With the first line as the start and the line containing "Task: Toggle the % of Numbers sort arrow" as the end, write out every line of the records exactly.

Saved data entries
%%
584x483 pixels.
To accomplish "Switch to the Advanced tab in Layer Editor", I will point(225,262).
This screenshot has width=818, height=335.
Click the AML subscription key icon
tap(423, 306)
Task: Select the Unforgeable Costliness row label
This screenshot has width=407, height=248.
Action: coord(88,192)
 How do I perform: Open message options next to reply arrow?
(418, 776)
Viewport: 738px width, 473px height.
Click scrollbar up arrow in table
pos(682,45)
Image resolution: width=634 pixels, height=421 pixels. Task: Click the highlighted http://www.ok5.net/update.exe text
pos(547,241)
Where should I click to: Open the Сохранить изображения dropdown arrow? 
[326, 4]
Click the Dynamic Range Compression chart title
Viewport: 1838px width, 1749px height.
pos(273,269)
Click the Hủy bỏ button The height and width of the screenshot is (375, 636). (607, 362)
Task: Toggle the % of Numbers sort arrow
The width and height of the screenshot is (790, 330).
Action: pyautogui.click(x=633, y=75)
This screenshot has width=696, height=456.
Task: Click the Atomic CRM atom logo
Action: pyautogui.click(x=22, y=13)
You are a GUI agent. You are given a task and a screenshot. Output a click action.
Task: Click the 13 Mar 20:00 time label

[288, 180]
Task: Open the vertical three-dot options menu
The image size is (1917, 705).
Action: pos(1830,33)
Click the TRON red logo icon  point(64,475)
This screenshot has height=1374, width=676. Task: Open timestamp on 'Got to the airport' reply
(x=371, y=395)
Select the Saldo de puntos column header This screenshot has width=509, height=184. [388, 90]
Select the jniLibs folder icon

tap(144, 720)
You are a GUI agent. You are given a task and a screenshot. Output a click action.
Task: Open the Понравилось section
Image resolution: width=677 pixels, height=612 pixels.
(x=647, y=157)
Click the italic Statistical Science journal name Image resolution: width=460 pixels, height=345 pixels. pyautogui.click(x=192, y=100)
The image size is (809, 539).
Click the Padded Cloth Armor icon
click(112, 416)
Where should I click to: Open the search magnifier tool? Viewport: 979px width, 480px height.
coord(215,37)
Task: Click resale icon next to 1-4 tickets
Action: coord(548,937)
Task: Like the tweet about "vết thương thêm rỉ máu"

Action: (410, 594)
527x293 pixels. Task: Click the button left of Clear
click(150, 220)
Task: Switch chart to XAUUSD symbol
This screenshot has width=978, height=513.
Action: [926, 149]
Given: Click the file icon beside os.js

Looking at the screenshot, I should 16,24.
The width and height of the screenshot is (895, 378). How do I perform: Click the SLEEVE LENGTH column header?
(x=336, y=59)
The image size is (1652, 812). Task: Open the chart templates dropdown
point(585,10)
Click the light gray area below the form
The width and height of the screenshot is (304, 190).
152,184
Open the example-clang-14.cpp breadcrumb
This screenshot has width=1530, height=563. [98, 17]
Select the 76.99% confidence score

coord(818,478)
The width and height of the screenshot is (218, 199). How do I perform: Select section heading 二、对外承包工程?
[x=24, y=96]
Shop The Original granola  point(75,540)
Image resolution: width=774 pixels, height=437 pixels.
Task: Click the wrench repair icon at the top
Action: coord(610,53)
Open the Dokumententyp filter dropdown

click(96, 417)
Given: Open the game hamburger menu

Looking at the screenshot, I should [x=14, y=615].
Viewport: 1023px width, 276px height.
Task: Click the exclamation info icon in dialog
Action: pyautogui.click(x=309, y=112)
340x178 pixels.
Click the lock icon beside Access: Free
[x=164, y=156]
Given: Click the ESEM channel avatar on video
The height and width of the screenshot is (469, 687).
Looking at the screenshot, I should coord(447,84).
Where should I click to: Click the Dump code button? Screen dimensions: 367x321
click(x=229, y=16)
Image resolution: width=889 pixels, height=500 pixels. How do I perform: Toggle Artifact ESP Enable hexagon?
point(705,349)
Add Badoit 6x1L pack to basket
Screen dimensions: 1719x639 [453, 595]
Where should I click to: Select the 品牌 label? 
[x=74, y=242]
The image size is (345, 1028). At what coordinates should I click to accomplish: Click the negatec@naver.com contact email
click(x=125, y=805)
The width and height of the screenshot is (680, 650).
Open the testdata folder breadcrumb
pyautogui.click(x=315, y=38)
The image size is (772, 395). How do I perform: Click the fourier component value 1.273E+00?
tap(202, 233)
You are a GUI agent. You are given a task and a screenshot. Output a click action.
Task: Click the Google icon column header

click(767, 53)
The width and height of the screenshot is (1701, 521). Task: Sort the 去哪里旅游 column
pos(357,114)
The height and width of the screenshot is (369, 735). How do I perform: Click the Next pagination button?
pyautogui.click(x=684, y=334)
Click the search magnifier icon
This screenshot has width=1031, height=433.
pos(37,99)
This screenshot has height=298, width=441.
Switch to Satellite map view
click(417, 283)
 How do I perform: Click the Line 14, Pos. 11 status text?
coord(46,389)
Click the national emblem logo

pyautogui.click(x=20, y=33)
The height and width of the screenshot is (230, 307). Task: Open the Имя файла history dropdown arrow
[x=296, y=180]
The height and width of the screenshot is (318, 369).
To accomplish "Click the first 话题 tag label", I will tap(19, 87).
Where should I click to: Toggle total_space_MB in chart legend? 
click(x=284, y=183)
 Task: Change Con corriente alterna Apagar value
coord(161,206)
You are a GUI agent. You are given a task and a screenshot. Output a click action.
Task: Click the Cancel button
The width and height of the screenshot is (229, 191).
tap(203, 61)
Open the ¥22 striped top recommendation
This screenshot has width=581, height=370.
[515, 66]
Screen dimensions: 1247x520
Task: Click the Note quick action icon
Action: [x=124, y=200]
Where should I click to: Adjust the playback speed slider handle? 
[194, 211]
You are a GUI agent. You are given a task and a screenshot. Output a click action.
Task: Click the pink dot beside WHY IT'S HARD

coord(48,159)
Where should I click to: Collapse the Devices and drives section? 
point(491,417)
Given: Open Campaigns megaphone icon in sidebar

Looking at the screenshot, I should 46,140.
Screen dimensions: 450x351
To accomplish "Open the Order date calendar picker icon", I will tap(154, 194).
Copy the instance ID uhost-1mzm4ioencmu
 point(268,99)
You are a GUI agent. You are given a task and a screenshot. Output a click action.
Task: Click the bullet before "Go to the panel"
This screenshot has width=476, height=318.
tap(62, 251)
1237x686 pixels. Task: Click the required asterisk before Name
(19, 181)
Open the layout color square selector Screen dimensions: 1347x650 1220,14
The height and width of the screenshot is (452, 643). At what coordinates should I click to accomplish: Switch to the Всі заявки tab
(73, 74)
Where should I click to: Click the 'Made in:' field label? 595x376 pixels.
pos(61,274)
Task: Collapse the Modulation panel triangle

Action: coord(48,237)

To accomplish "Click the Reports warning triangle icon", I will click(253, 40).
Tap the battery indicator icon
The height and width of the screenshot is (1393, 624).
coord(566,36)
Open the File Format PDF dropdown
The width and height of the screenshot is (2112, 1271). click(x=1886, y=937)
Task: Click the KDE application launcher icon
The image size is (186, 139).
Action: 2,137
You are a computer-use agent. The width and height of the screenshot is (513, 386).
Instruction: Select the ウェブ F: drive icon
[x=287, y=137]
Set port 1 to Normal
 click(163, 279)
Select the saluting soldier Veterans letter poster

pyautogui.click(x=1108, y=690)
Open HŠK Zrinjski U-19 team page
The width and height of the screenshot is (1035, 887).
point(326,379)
%%
> [Exercise solution]
584x483 pixels.
To accomplish "Switch to the Advanced tab in Layer Editor", I will point(225,262).
This screenshot has width=818, height=335.
Click the AML subscription key icon
tap(423, 306)
Task: Select the Unforgeable Costliness row label
This screenshot has width=407, height=248.
Action: coord(88,192)
 How do I perform: Open message options next to reply arrow?
(418, 776)
Viewport: 738px width, 473px height.
Click scrollbar up arrow in table
pos(682,45)
Image resolution: width=634 pixels, height=421 pixels. Task: Click the highlighted http://www.ok5.net/update.exe text
pos(547,241)
Where should I click to: Open the Сохранить изображения dropdown arrow? 
[326, 4]
Click the Dynamic Range Compression chart title
Viewport: 1838px width, 1749px height.
pos(273,269)
Click the Hủy bỏ button The height and width of the screenshot is (375, 636). (607, 362)
Task: Toggle the % of Numbers sort arrow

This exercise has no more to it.